*Task*.
Each record that follows is to be output in full, precisely as written.
*** Study material ***
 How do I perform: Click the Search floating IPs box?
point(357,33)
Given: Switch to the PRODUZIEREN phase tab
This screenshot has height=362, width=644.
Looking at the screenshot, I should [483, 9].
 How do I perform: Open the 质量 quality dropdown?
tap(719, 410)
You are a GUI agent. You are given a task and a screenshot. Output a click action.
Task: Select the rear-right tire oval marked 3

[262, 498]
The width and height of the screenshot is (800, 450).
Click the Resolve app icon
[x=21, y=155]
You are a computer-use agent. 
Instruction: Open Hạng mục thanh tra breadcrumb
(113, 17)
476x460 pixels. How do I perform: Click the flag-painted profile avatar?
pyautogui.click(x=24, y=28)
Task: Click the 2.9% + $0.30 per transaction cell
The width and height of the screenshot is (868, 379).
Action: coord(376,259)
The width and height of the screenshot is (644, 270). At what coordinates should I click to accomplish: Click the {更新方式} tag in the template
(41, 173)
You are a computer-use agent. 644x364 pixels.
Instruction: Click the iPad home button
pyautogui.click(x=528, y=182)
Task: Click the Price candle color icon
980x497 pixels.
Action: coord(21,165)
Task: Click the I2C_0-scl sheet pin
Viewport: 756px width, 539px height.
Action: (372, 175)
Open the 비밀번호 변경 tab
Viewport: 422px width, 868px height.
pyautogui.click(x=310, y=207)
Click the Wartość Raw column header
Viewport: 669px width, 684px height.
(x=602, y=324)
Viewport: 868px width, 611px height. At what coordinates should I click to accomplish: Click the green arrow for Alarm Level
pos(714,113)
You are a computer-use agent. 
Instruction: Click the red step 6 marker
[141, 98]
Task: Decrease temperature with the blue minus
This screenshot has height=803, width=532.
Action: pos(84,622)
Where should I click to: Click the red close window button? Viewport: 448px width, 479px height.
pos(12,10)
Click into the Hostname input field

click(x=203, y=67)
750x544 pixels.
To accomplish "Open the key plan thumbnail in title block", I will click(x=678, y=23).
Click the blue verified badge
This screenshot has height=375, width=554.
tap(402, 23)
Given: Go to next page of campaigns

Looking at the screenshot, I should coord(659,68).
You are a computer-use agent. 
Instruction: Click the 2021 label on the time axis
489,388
*** End of Study material ***
*Exercise response*.
 How do I perform: Click the Search floating IPs box?
point(357,33)
Given: Switch to the PRODUZIEREN phase tab
This screenshot has height=362, width=644.
Looking at the screenshot, I should [483, 9].
 How do I perform: Open the 质量 quality dropdown?
tap(719, 410)
You are a GUI agent. You are given a task and a screenshot. Output a click action.
Task: Select the rear-right tire oval marked 3

[262, 498]
The width and height of the screenshot is (800, 450).
Click the Resolve app icon
[x=21, y=155]
You are a computer-use agent. 
Instruction: Open Hạng mục thanh tra breadcrumb
(113, 17)
476x460 pixels. How do I perform: Click the flag-painted profile avatar?
pyautogui.click(x=24, y=28)
Task: Click the 2.9% + $0.30 per transaction cell
The width and height of the screenshot is (868, 379).
Action: coord(376,259)
The width and height of the screenshot is (644, 270). At what coordinates should I click to accomplish: Click the {更新方式} tag in the template
(41, 173)
You are a computer-use agent. 644x364 pixels.
Instruction: Click the iPad home button
pyautogui.click(x=528, y=182)
Task: Click the Price candle color icon
980x497 pixels.
Action: coord(21,165)
Task: Click the I2C_0-scl sheet pin
Viewport: 756px width, 539px height.
Action: (372, 175)
Open the 비밀번호 변경 tab
Viewport: 422px width, 868px height.
pyautogui.click(x=310, y=207)
Click the Wartość Raw column header
Viewport: 669px width, 684px height.
(x=602, y=324)
Viewport: 868px width, 611px height. At what coordinates should I click to accomplish: Click the green arrow for Alarm Level
pos(714,113)
You are a computer-use agent. 
Instruction: Click the red step 6 marker
[141, 98]
Task: Decrease temperature with the blue minus
This screenshot has height=803, width=532.
Action: pos(84,622)
Where should I click to: Click the red close window button? Viewport: 448px width, 479px height.
pos(12,10)
Click into the Hostname input field

click(x=203, y=67)
750x544 pixels.
To accomplish "Open the key plan thumbnail in title block", I will click(x=678, y=23).
Click the blue verified badge
This screenshot has height=375, width=554.
tap(402, 23)
Given: Go to next page of campaigns

Looking at the screenshot, I should coord(659,68).
You are a computer-use agent. 
Instruction: Click the 2021 label on the time axis
489,388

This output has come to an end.